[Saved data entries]
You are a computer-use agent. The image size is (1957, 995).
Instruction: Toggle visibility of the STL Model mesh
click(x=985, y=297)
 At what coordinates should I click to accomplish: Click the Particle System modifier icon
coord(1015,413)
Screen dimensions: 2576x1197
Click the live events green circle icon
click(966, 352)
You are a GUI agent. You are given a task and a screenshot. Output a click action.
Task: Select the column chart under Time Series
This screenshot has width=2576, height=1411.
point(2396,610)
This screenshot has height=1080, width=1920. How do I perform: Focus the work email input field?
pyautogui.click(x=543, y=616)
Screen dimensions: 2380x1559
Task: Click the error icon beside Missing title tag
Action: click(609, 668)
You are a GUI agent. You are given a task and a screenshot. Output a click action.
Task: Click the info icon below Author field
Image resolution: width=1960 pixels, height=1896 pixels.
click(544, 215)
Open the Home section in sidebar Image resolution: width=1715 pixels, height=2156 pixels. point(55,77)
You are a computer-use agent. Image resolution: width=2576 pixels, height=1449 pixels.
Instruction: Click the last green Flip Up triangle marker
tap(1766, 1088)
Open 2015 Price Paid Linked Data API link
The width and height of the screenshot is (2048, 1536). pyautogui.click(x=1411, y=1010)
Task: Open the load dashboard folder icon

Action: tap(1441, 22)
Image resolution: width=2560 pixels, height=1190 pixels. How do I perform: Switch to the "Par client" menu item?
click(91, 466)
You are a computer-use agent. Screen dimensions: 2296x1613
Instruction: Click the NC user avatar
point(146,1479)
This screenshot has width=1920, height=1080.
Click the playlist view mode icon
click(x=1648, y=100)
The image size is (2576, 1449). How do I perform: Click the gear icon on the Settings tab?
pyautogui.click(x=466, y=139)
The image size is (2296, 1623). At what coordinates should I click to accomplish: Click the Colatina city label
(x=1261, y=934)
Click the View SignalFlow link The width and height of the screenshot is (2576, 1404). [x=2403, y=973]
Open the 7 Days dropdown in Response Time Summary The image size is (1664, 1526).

▸ **TASK DIRECTIONS**: Count each line of the entries that holds the word "Time", then state the total and nothing more.

▸ **SOLUTION FOR THIS PROBLEM**: 2